- [WHAT IS EXPECTED]:
Please continue the passage about Birhan Woldu, the Ethiopian child shown at Live Aid, picking up right after its last sentence.

- [PASSAGE GIVEN]:
◇ ◇ ◇ ◇ ◇ ◇ ◇
Birhan Woldu (born 1981) is an Ethiopian famed for being the starving child, near death, shown in a video at Live Aid in 1985.

Woldu was originally found in 1984 by a CBC documentary crew led by Brian Stewart and Tony Burman. Her family walked from their village in Tigray to Mek'ele in hopes of finding food or relief. The harsh journey proved too much for many: her sister Azmara died during the trip; she and her mother both became very ill.

While at the aid center her father, Woldu Menameno, was told by the attending nuns that his daughter Birhan, would likely die within the next fifteen minutes. Her father, preparing for the worst, wrapped her in a white burial shroud, and began to dig a grave. However, as he began to bury his daughter, he noticed a faint pulse. He alerted the nurses, who restored her to health.
◇ ◇ ◇ ◇ ◇ ◇ ◇
- [SOURCE MATERIAL]:
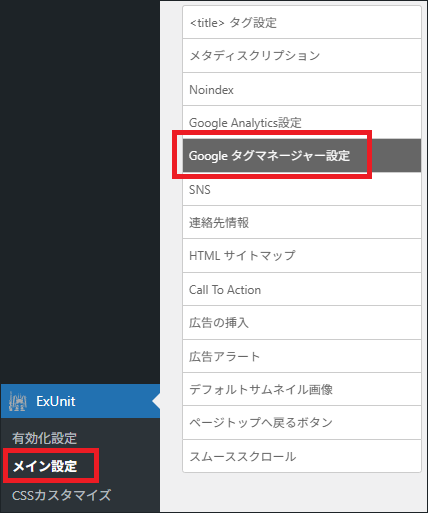This screenshot has width=428, height=513.
Task: Click the ExUnit plugin icon in sidebar
Action: click(x=18, y=401)
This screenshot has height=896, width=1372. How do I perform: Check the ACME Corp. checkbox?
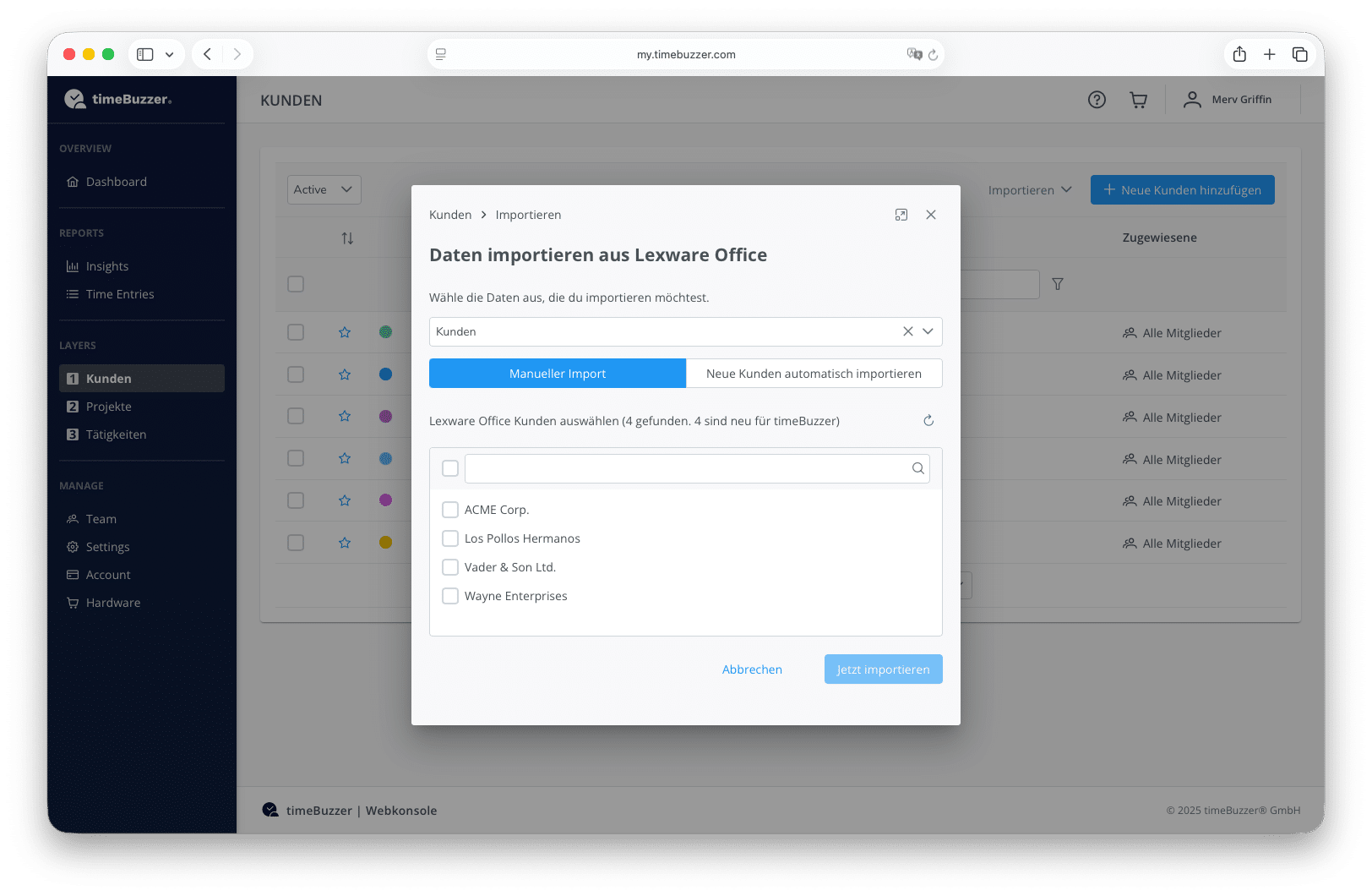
◇ ◇ ◇ ◇ ◇ ◇ ◇
- [THE REPLY]:
She subsequently became the iconic symbol that rallied the world to address the 19841985 Ethiopian Famine. British Prime Minister Tony Blair said the image of her face "changed his life." In 2004, an adult Woldu appeared in Band Aid 20's music video for "Do They Know It's Christmas".

In 2005, Bob Geldof had the film played again, at the Live 8 concert in London, then introduced Woldu, who thanked the audience for their support, in her native tongue. She remained on stage for the first part of Madonna's performance of "Like a Prayer". It was reported 13 January 2010 that Birhan, then a nurse, had become engaged to Birhanu Meresa, whom she had met while the two attended an agricultural college in Ethiopia.

References

External links 
 Indepth: Ethiopia - Strange Destiny CBC website
 Original TV report that inspired the aid projects around the world (1 November 1984)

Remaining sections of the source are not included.